La medida del presidente Calderón fue tomada en la cultura del descontón político: el que pega primero pega dos veces. Es una medida que favorece electoralmente a su partido y amarra la protesta de los otros partidos, porque en su sano juicio ninguno va a reclamar para echarse encima a la clase media beneficiada con la medida; clase que está bien representada en el Estado de México donde habrá elecciones en julio.

La medida llega en un momento histórico en el que el futuro de los jóvenes mexicanos resulta preocupante porque, entre los 14 y los 18 años más de la mitad abandona sus estudios; porque entre los 15 y los 29 años hay millones que están rezagados en su escolaridad, que se enfrentan a un mercado de creciente credencialización y segmentación, donde tres de cada diez jóvenes no encuentran trabajo, entre otras cosas porque no han tenido oportunidades de estudio, donde la gran mayoría de los jóvenes restantes tienen muy malos empleos.

La medida del presidente favorece a quienes tienen la posibilidad de gastar en la educación de sus hijos, a los sectores sociales de más altos ingresos, que son quienes mayormente pagan escuelas privadas y alcanzan los más altos niveles de escolaridad. Los datos sobre las desigualdades educativas nos hablan de que las diferencias de escolaridad por deciles de ingreso se abrieron de manera considerable hasta 2002, cuando entre los más pobres el promedio de años de estudio llegó a 3.6 años, mientras que entre los más ricos fue de nivel universitario (13.3 años).

En 2006, entre los cinco y los 14 años asistía a la escuela 92.6 por ciento de los niños más pobres y 99.3 por ciento de los ubicados en las familias más ricas. Pero entre los 18 y los 29 años, iban a la escuela 5.8 por ciento de los más pobres y 35.4 por ciento de los más ricos.

Dijo el gobierno que deducir los pagos por colegiatura significaría dejar de recaudar 13 mil millones de pesos que se van a repartir entre las clases medias acomodadas y los más ricos. Pues bien habló el rector de la UNAM al referirse a que con la mitad de ese dinero se hubiera podido ampliar la cobertura de educación superior en el sector público, y que con la mitad de esos recursos se hubiera podido eliminar el analfabetismo en cuatro años.

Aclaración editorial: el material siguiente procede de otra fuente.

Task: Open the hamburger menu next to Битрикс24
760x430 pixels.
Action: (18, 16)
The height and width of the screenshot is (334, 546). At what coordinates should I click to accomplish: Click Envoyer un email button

No. Los intereses de las mayorías no están representados por los políticos que nos gobiernan. No les importa la educación ni, por tanto, el país.

El presidente Calderón, quien desea que no regrese el PRI a los Pinos, tomó una medida que la da a la oposición una bandera espléndida para movilizar al sector popular y a los jóvenes que luchan para que no les mutilen su futuro. Una desigualdad social tan profunda, con masas en condiciones de pobreza y jóvenes sin expectativas de progreso es una fórmula políticamente explosiva. Allá él. La querella por la educación continúa, pero ahora desde el otro lado.